Un groupe Facebook néerlandophone rassemblant plus de 300 femmes et intitulé "Foute mannen" ("mauvais mecs") a conduit un des hommes visés à porter plainte pour harcèlement et atteinte à son honneur. Le groupe fermé avait été créé en 2016 dans une démarche de "protection" collective contre des individus considérés comme nocifs.

L'information est relayée par les journaux flamands Het Belang Van Limburg et Het Nieuwsblad dans leur édition de vendredi. Au sein du groupe fermé, les femmes échangeaient les noms mais aussi les photos des hommes identifiés comme étant "à éviter".

Entrave à la vie privée

Selon l'Autorité de protection des données, les agissements du groupe en question vont à l'encontre de la législation européenne veillant au respect de la vie privée.

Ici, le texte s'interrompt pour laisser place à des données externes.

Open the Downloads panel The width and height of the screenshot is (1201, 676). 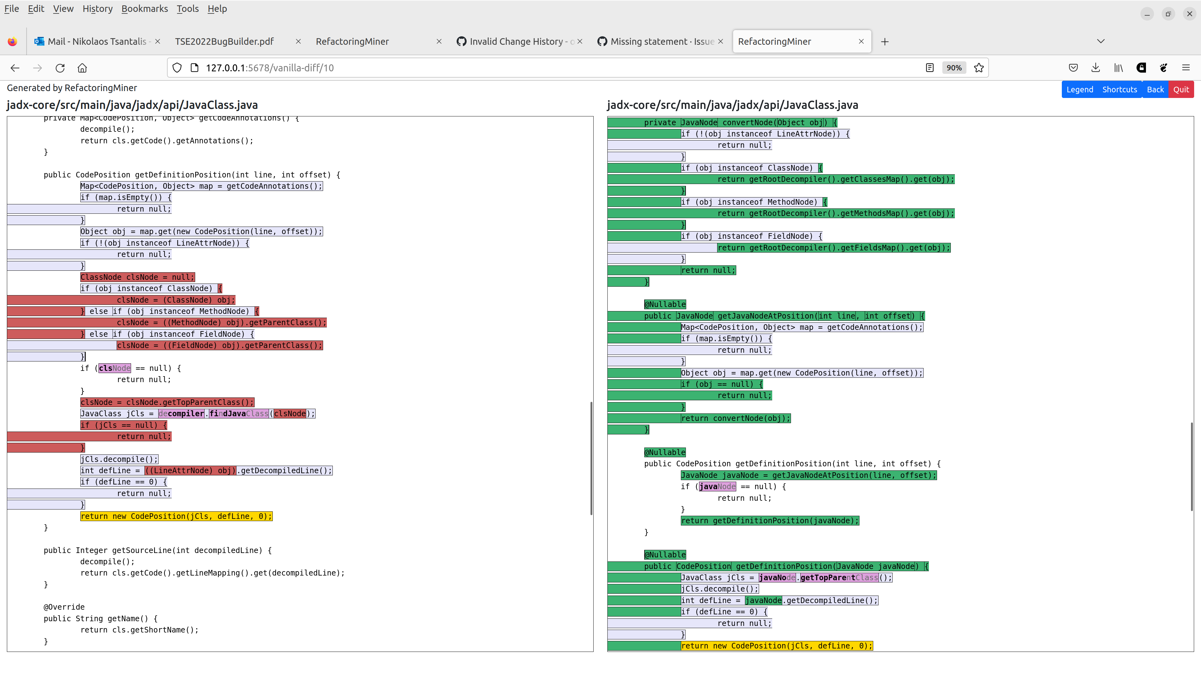coord(1096,68)
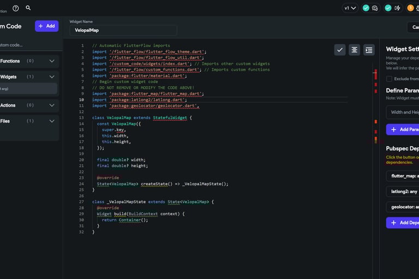Click the purple Add button
This screenshot has height=279, width=419.
tap(46, 26)
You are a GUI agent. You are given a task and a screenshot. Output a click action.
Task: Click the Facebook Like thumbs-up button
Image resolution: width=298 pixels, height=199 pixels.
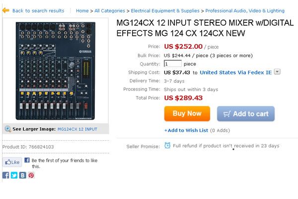click(12, 162)
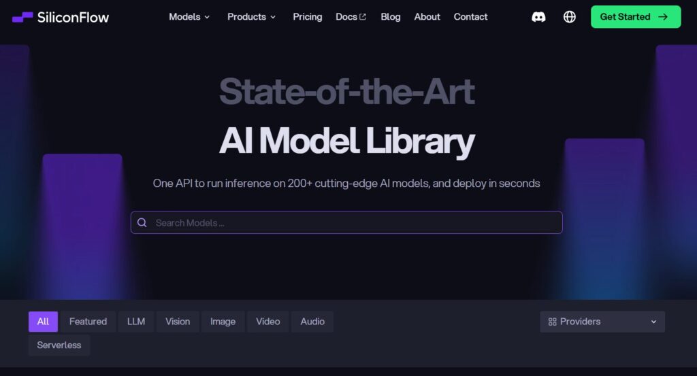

"Le règlement général sur la protection des données doit s'appliquer dans ce cas. Pour le respecter, il faut remplir plusieurs conditions. Si l'on traite les données d'une personne, il faut l'en informer, ce qui n'est pas le cas ici. La personne concernée doit également avoir un droit de rectification ou de retrait de ses données, ce qui n'est pas non plus le cas", indique l’instance.

Le fait que le groupe est "privé" n'y change rien. "Il y a bien une exception pour le traitement de données dans un cadre personnel ou domestique, mais c'est très restreint. Le fait de partager des données avec 300 femmes n'est pas vraiment 'personnel'", ajoute-t-elle .

Plainte

Un des hommes visés par le groupe a porté plainte auprès de la police, après avoir contacté sans résultat les initiatrices du groupe pour leur demander de retirer ses données de la discussion. Il aurait aussi tenté de signaler le groupe auprès de Facebook, sans résultat non plus.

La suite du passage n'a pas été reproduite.